Il a averti que toute nouvelle architecture de sécurité européenne excluant la Türkiye, dont l’armée figure parmi les forces les plus capables de l’Organisation du traité de l'Atlantique nord (OTAN), serait incomplète.
“Si l’Europe entend construire un nouveau système de défense, il est évident qu’un dispositif sans la Türkiye serait incomplet”, a-t-il déclaré, ajoutant que les capacités opérationnelles d’Ankara en font bien plus qu’un partenaire “qui se contente de parler autour de la table”.
Amélioration des relations avec l’Afrique
A propos de sa visite en Ethiopie, Erdogan a décrit Addis-Abeba comme une porte d’entrée clé vers un engagement plus large avec l’Afrique et a mis en avant le rôle de la Türkiye dans le renforcement de la confiance régionale, notamment à travers des efforts de médiation entre l’Ethiopie et la Somalie.
Il a affirmé que ce déplacement reflétait la politique de long terme d’Ankara fondée sur un partenariat avec le continent africain basé sur le respect mutuel plutôt que sur l’exploitation.
“La Türkiye n’a jamais eu de passé colonial en Afrique”, a-t-il déclaré, ajoutant qu’en adoptant une approche fondée sur un partenariat d’égal à égal et une diplomatie humanitaire, la Turquie avait renforcé sa position sur le continent.
Stabilité en Syrie et en Iran
Concernant la Syrie, Erdogan a indiqué que la campagne turque pour une région “libérée du terrorisme” progressait avec prudence mais constance, et que les évolutions internes en Syrie commençaient à refléter les priorités sécuritaires d’Ankara.
Il a précisé que les institutions turques surveillaient de près les efforts d’intégration et poursuivaient un travail juridique et politique pour s’attaquer aux racines du militantisme, au-delà de sa seule dimension sécuritaire.

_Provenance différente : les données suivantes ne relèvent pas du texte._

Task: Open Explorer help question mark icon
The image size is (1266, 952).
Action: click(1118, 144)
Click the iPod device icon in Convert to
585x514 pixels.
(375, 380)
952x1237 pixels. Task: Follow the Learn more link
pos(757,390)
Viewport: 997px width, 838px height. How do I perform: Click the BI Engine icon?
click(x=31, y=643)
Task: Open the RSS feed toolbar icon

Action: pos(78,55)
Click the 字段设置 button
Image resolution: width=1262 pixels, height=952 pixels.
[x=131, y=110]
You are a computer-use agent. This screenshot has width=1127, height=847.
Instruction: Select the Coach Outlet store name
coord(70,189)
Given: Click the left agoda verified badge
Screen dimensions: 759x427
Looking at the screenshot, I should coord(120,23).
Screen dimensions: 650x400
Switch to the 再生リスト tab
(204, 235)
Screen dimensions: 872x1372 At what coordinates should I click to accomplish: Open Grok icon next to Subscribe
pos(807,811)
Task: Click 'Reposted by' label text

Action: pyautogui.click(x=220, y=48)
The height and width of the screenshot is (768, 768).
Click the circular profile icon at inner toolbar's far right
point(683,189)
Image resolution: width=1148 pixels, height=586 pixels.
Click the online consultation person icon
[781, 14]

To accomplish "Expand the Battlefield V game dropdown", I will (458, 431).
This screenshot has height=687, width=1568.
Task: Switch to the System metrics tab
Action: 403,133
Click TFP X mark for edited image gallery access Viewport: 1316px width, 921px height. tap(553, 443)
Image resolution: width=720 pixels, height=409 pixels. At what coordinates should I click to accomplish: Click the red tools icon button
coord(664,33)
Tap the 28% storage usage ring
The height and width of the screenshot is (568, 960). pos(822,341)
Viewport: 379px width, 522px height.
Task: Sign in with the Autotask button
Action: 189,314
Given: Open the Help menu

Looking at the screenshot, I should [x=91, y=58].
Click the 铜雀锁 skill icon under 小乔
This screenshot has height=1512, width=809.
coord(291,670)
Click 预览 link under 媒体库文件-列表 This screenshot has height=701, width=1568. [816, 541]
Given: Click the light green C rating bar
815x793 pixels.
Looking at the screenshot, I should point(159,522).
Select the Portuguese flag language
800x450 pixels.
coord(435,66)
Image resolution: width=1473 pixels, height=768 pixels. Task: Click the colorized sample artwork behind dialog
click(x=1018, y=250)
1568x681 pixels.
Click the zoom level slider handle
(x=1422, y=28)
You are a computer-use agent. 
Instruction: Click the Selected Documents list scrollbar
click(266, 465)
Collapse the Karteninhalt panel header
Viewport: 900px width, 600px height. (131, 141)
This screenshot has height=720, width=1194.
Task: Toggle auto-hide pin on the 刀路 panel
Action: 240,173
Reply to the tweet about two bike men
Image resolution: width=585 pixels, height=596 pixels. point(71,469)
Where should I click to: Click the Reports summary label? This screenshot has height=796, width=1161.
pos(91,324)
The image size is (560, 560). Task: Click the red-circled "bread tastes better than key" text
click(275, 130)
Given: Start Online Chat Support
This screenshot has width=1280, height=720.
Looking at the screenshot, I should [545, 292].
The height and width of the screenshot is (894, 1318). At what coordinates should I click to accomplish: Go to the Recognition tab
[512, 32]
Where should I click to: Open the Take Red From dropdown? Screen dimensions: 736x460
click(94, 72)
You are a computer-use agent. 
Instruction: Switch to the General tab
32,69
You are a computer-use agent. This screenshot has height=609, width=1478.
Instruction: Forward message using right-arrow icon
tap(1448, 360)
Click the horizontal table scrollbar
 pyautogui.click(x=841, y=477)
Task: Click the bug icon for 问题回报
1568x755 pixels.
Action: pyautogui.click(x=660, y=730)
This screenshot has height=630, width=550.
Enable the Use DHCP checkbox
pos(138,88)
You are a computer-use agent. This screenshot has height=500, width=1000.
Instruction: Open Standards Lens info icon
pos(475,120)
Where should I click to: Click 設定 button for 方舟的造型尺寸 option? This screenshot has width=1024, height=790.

Évoquant les tensions entre l’Iran et les États-Unis, Erdogan a affirmé qu’Ankara qui s’oppose à toute escalade militaire était en contact avec les deux parties.
Il a indiqué s’être récemment entretenu séparément avec les dirigeants iraniens et le président américain Donald Trump, soulignant que le dialogue demeurait la seule voie viable.
“Une nouvelle guerre visant l’Iran ne profiterait à personne. Tant que la diplomatie reste possible, l’espoir demeure”, a-t-il déclaré, avertissant qu’une nouvelle guerre accentuerait l’instabilité régionale.
La Türkiye participera à une réunion pour la paix à Gaza
Concernant Gaza, Erdogan a qualifié la question de “test pour la conscience de l’humanité”, appelant à un cessez-le-feu permanent, à une aide humanitaire ininterrompue et à une relance des efforts en faveur d’une solution à deux États.
Il a annoncé que la Türkiye participerait aux prochaines initiatives de paix et confirmé que le ministre des Affaires étrangères Hakan Fidan assisterait, au nom d’Ankara, à une réunion consacrée à la paix à Gaza.